:: SUPPLIED PASSAGE ::
· · · · ·

Professor Xiao Wang of the University of Virginia School of Law has won an Association of American Law Schools award for his paper on a recent trend in religious freedom litigation.

For his paper “Religion as Disobedience,” Wang will receive the 2024 Harold Berman Award for Excellence in Scholarship, presented to scholars for an outstanding article on the subject of law and religion published within their first 10 years teaching at an AALS member school. Published in the Vanderbilt Law Review, the article argues that courts have used federal statutes concerning religious exercise to make it easier for plaintiffs to bring religious freedom lawsuits and harder for governments to defend and enforce policies such as vaccine mandates and anti-bias laws. Analyzing the sincerity of plaintiffs’ beliefs will help prevent religion from being used as a tool of disobedience, Wang argues.

In the first analysis of its kind, Wang reviewed 350 federal appellate cases and found that in the past 30 years, the Supreme Court has never found a single plaintiff to be insincere in a religious freedom case.

“Federal appellate courts, likewise, have found plaintiffs sincere 93% of the time,” he writes, adding that in employment discrimination and Americans with Disabilities Act cases, plaintiffs meet the burden of proof to prove their claims just 27% and 60% of the time, respectively.

“Without appropriate tools to discern genuine religious practice from opportunistic litigation, free exercise becomes an open invitation to true believers and make-believers alike to break the law,” he writes.

Wang thanked Professor Micah Schwartzman ’05 for his “valuable feedback and advice” on the paper.

This year’s winners will be recognized during an awards ceremony at the AALS annual meeting on Jan. 4.

· · · · ·

:: SUPPLIED MATERIAL ::
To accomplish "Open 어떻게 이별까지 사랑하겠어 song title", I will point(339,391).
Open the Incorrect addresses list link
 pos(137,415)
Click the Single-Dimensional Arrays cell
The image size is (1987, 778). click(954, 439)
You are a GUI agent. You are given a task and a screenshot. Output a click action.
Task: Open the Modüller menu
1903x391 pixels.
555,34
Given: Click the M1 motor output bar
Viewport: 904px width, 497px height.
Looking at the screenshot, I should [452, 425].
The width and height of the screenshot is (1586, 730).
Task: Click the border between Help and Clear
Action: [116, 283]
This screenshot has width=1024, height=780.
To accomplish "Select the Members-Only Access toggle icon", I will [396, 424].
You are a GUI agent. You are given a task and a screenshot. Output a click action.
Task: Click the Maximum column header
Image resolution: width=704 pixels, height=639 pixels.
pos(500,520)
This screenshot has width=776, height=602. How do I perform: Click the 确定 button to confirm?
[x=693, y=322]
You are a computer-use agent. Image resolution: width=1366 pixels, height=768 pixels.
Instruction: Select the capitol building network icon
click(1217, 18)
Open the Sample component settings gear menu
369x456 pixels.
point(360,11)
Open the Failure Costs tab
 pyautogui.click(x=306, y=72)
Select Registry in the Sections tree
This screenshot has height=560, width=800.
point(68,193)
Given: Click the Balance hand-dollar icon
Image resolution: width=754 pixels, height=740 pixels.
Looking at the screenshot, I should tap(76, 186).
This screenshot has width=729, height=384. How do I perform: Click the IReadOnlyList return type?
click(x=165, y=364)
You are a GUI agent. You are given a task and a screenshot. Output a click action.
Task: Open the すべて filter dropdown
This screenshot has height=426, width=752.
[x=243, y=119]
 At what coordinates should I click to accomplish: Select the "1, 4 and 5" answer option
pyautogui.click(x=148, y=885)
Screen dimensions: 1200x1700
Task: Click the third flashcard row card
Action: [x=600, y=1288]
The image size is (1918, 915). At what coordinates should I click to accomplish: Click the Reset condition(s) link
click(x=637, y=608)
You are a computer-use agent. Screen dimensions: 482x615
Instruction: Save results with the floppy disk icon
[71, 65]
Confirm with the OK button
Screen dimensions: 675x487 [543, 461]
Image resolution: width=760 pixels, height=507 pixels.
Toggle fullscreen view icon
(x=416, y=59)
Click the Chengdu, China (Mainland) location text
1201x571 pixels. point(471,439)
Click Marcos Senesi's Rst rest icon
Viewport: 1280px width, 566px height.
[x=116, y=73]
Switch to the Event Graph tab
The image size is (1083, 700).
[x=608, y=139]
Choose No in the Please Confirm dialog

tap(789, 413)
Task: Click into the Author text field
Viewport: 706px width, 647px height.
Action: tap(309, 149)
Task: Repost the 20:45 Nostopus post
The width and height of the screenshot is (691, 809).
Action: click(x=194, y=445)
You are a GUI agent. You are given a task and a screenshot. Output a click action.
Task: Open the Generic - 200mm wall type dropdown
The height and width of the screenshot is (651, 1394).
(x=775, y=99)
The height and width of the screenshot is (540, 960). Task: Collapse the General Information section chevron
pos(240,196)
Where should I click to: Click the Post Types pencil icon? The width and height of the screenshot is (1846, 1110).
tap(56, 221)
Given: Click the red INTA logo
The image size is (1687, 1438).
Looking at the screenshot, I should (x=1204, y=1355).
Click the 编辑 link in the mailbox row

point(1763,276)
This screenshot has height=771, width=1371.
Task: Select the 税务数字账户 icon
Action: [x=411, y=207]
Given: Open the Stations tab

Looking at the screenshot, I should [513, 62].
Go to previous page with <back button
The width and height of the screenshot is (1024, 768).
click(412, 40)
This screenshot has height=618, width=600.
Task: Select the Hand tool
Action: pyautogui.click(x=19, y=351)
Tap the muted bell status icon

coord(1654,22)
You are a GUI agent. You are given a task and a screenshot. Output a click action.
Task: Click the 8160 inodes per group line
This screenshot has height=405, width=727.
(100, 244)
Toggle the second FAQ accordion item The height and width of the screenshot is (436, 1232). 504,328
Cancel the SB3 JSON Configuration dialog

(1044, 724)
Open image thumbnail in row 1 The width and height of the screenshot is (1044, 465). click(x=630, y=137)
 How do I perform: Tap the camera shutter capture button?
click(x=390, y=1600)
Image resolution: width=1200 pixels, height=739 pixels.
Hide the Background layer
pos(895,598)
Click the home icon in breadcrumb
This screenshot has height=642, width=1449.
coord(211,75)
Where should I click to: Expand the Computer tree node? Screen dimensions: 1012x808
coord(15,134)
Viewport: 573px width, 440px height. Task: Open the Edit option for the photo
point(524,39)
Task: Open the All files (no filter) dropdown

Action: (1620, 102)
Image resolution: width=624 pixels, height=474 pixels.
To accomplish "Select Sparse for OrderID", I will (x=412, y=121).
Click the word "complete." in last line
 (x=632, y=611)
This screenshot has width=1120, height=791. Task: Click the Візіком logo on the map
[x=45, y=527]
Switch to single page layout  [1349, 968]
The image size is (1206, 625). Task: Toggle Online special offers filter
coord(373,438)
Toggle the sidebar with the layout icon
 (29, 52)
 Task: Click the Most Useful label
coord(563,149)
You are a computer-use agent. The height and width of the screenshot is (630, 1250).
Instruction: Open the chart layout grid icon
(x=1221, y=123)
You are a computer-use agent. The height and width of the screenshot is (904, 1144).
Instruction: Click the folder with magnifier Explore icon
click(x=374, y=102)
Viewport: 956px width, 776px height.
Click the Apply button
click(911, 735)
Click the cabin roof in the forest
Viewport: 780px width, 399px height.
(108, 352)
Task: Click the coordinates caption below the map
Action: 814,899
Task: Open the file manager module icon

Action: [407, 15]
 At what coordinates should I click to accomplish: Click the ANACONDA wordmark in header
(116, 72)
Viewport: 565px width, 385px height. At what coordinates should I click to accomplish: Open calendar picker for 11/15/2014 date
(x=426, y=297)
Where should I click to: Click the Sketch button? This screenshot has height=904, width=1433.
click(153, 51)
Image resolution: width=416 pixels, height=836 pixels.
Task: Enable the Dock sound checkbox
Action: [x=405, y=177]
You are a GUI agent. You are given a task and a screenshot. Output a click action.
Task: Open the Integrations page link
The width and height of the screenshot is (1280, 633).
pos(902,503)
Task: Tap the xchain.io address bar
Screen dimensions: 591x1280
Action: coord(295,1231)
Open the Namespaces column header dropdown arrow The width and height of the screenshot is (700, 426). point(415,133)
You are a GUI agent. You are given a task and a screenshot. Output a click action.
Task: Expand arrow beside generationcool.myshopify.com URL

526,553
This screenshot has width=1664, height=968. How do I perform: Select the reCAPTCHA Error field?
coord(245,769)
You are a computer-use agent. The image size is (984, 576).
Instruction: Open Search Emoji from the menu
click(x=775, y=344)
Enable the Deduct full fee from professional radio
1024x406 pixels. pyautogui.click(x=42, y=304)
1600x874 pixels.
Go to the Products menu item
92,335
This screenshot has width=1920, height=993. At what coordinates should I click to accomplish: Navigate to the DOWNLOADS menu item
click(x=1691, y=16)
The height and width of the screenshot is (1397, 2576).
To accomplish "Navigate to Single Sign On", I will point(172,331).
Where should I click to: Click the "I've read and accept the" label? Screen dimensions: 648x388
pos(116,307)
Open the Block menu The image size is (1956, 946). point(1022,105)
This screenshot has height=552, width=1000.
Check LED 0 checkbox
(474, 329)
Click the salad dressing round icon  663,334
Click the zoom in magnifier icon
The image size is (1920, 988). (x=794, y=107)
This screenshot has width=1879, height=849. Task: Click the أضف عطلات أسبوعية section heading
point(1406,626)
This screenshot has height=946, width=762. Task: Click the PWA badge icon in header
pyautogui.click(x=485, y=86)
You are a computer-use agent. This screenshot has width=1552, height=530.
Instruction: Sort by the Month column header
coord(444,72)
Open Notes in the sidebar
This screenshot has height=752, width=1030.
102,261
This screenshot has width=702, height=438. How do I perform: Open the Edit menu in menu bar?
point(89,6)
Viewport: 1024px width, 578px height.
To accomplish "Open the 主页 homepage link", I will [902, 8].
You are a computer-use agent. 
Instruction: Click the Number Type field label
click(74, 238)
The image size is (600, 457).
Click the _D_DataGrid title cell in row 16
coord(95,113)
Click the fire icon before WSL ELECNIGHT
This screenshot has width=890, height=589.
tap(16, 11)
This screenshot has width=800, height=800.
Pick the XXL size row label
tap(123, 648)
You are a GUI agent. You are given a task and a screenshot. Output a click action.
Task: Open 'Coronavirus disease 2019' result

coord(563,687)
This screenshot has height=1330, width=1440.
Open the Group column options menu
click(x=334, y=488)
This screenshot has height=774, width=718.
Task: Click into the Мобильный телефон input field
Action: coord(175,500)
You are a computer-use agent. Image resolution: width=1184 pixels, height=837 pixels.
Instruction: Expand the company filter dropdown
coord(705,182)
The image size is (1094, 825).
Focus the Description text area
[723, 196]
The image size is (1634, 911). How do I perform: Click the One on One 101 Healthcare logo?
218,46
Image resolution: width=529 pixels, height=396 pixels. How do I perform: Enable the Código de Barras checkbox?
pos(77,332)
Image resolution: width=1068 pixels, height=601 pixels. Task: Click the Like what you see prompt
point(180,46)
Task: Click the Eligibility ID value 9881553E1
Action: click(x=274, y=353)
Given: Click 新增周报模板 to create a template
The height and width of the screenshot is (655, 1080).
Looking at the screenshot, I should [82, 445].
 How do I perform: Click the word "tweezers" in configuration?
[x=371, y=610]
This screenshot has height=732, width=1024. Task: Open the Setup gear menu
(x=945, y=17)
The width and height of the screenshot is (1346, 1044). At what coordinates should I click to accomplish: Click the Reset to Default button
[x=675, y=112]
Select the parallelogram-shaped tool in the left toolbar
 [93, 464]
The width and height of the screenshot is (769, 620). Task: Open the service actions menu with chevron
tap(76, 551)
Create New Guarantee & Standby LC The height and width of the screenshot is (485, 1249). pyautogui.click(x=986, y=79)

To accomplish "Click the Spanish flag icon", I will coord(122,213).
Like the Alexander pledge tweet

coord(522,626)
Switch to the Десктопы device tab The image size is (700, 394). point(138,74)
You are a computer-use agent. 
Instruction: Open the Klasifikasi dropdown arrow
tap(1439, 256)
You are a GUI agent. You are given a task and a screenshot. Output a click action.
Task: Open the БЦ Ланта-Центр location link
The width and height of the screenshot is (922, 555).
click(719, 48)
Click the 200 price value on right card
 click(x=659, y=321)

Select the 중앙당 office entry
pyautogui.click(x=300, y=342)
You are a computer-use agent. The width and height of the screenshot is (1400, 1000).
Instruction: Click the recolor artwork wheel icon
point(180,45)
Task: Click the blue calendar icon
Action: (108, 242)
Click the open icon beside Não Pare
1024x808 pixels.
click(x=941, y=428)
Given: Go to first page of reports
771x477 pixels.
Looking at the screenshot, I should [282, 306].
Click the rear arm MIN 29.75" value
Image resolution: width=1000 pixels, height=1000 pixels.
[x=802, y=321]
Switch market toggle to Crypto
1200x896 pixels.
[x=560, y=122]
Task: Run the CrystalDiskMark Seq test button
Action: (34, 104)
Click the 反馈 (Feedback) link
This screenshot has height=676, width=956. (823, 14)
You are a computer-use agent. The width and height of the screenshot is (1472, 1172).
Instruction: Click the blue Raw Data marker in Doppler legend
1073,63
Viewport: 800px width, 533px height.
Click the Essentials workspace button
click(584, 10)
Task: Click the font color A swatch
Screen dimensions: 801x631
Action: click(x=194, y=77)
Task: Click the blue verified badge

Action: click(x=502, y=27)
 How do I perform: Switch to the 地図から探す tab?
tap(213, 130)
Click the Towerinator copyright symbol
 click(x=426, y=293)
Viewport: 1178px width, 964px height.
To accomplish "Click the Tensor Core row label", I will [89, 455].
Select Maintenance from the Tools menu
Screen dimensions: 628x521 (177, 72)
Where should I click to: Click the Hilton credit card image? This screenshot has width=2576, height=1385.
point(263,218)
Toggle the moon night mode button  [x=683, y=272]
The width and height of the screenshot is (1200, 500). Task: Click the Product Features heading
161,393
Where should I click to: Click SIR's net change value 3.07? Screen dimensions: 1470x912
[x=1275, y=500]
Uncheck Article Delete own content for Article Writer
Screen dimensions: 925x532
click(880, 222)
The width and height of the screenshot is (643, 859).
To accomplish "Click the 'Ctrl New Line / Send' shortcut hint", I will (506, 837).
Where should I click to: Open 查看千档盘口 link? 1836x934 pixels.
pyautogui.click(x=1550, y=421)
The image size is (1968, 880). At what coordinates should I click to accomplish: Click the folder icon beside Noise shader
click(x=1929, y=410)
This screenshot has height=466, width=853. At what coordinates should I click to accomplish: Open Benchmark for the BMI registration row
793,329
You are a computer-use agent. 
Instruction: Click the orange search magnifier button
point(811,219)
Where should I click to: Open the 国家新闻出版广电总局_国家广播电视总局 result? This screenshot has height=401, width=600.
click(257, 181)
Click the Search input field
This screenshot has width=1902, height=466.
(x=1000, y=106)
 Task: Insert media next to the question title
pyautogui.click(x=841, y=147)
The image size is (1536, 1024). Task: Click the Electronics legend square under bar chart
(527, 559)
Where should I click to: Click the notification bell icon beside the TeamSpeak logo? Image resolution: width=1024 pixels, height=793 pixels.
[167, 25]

· · · · ·

:: EXERCISE TASKS ::
(a) Answer these questions from the award announcement, one answer per line:
(i) In which journal was “Religion as Disobedience” published?
(ii) How many federal appellate cases did Wang review?
(iii) On what date will this year’s winners be recognized?
(b) List every percentage the award announcement reports, with what each one measures.
(c) Resume the announcement of Xiao Wang’s law and religion award after its final sentence.

:: TASK-BY-TASK ANSWERS ::
(a)
(i) The Vanderbilt Law Review
(ii) 350
(iii) Jan. 4

(b)
- 93%: how often federal appellate courts have found plaintiffs sincere in religious freedom cases
- 27%: how often plaintiffs in employment discrimination cases meet the burden of proof to prove their claims
- 60%: how often plaintiffs in Americans with Disabilities Act cases meet the burden of proof to prove their claims

(c)
Wang, who joined the Law School this year, writes about federal courts, constitutional law, and law and religion. His research addresses generally how lower courts implement and apply Supreme Court precedent. Wang is also an assistant professor of public policy at the Batten School of Leadership and Public Policy.

He directs the school’s Supreme Court Litigation Clinic, organizes the En Banc Institute and supervises the National Appellate Clinic Network. He has led appeals before state courts, federal circuit courts and the U.S. Supreme Court.

Wang graduated from Yale Law School, where he was a Truman Scholar, and earned his master’s in public policy and B.A. in economics from the University of Virginia, where he was a Jefferson Scholar.

Also at the annual meeting, Professor Kenneth S. Abraham will receive the 2024 Prosser Award from the AALS Section on Torts and Compensation Systems, and Professor Payvand Ahdout will receive an award from the Section on Federal Courts for her paper “Separation-of-Powers Avoidance.”

Founded in 1819, the University of Virginia School of Law is the second-oldest continuously operating law school in the nation. Consistently ranked among the top law schools, Virginia is a world-renowned training ground for distinguished lawyers and public servants, instilling in them a commitment to leadership, integrity and community service.